Why NJ high schools and colleges are ditching class rank
Ranking first or second in your high school class isn't as powerful as it used to be.
Recent media reports note Vineland's school district is considering the elimination of class rankings. There'd be no more valedictorian, for example. So several students won't have to compete for that top spot, just to put an impressive note on their college application.
But this proposed move is not a new idea. In fact, it's been brewing for so long that plenty of colleges and universities in the Garden State have dropped class-rank way down the list of priorities when evaluating perspective students.
National surveys of college admissions officers have proven the decreased significance of students' class rankings. With so many schools either doing away with rankings, or not reporting a student's rank on their transcript, it'd be hard for higher-education institutions to fairly compare one applicant to the next.
"Now the majority of schools are not reporting class rank on the transcript any longer," said Jeff Indiveri-Gant, director of undergraduate admissions at Montclair State University. "It used to be a much more important data point in the admissions process than it is now."
Rutgers University-New Brunswick has not required class rank from applicants for several years now, due to the growing number of high schools that have scrapped ranking altogether.
"We consider individual grades in each academic course and overall cumulative grade point average for each student," a Rutgers spokesman said. "We also seek to understand the degree to which students challenge themselves in the context of the high school's curriculum through available offerings at the honors, accelerated, advanced or AP levels."
In most cases, honors and advanced courses are weighted more heavily than typical or elective courses.

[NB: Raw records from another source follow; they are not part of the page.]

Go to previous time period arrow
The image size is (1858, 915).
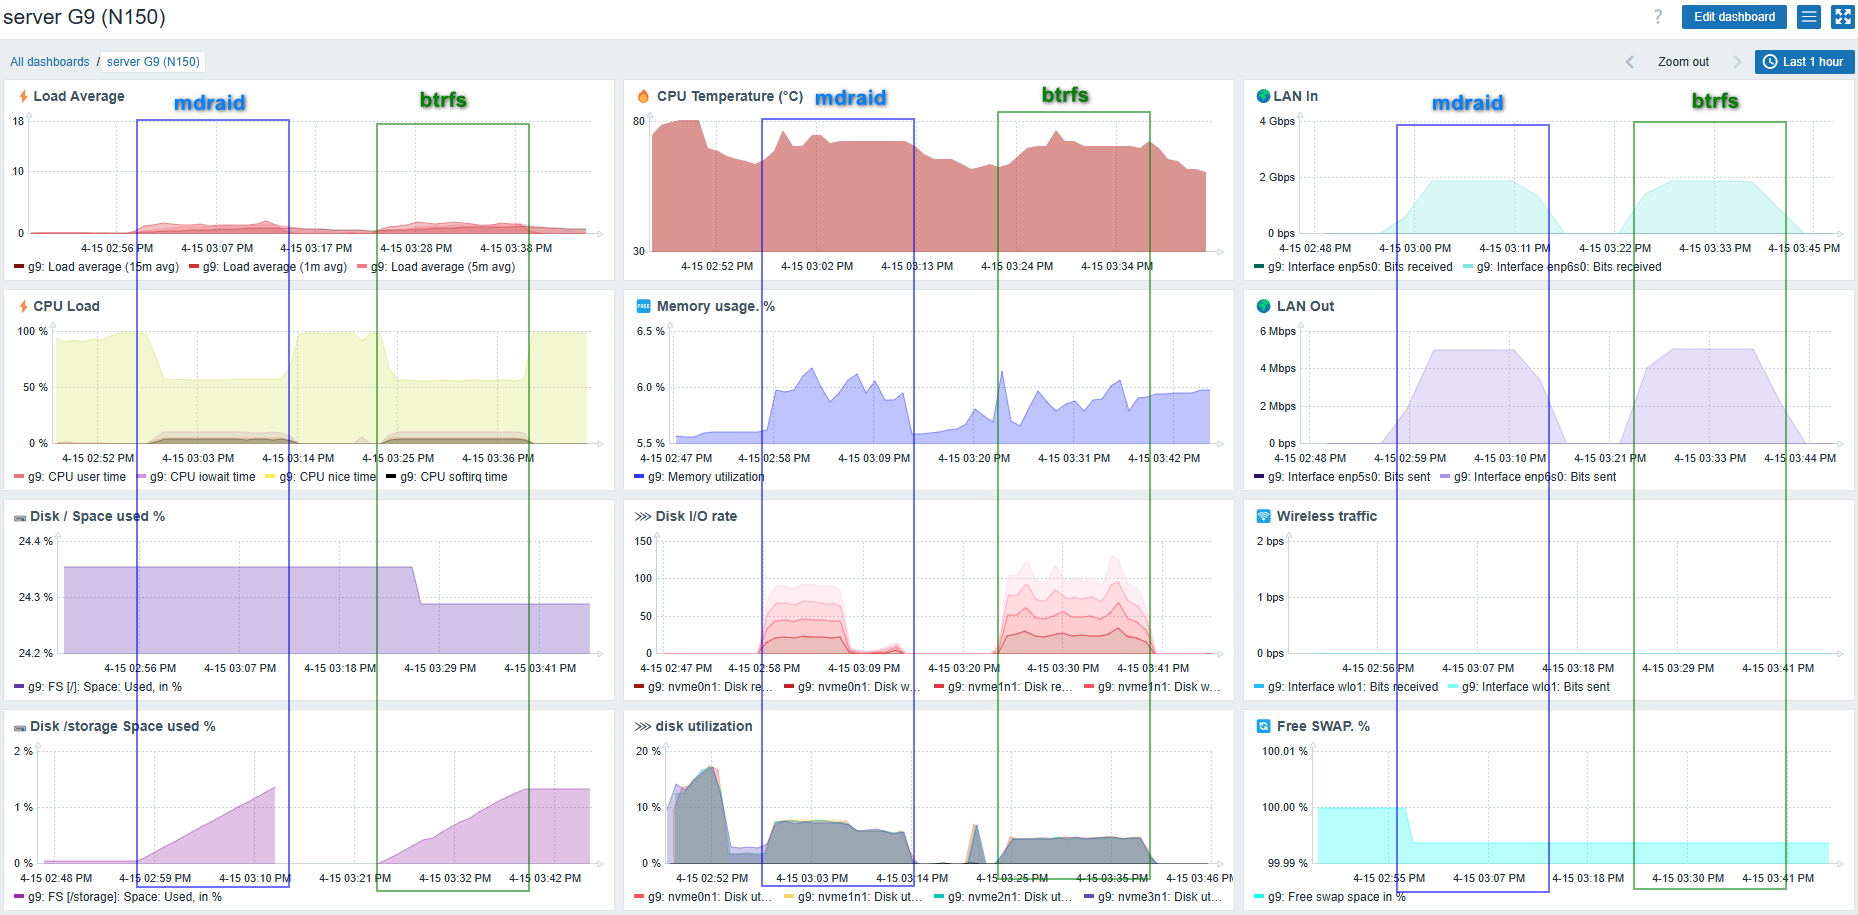point(1630,62)
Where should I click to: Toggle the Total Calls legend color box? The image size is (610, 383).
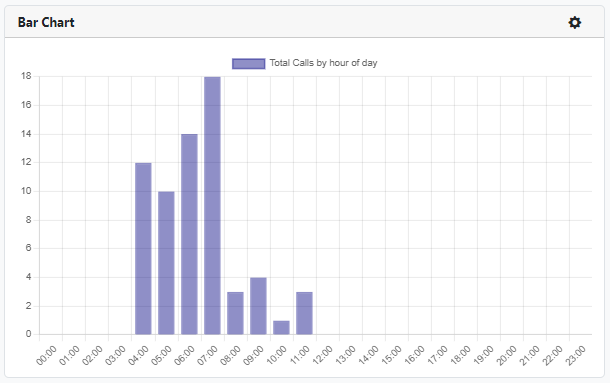[x=249, y=63]
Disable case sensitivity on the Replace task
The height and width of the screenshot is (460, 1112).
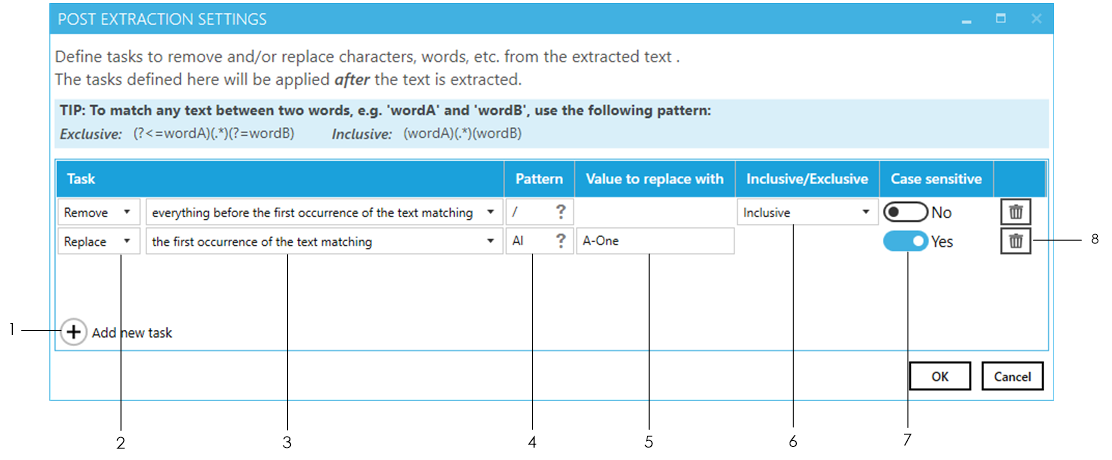click(905, 241)
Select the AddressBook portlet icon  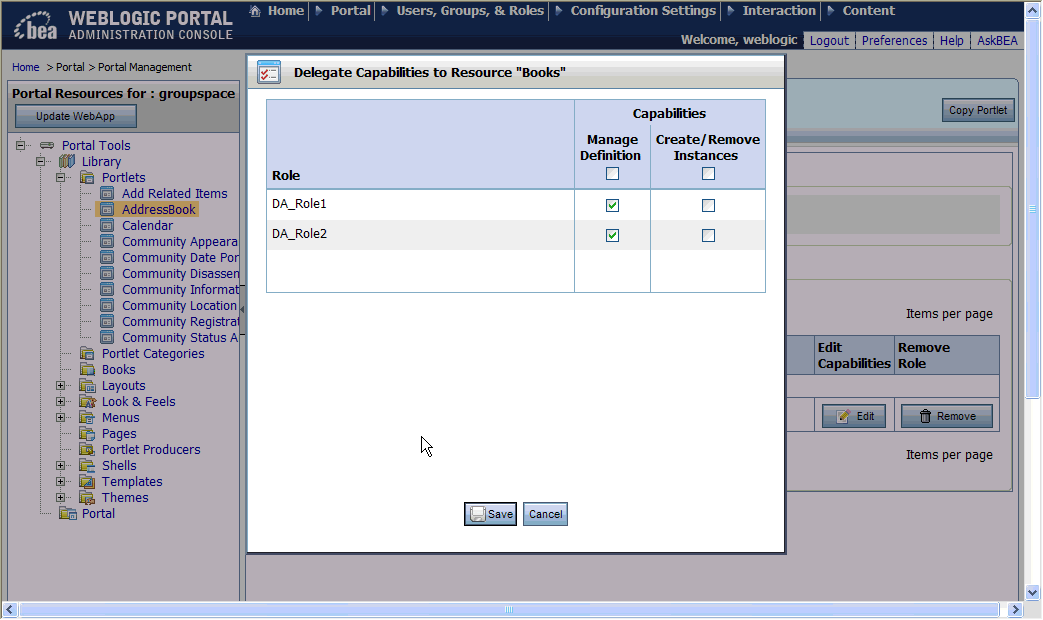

Janet Bamford, manager of communications and publications for the New Jersey School Boards Association, said many schools have cited class rankings as a reason students may opt not to take courses they'd enjoy, such as an art or music class.
"They feel like they can't because it might affect your class rank," Bamford said.
Schools, meanwhile, claim class-rank creates an unnecessary competition among several high-achieving students.
"We've heard of schools having to calculate grade point averages out to the thousandth of a point," she said. "If you have 20 students that are all within a very little distance of one another, it doesn't seem to make much sense to rank one 5th and one 7th."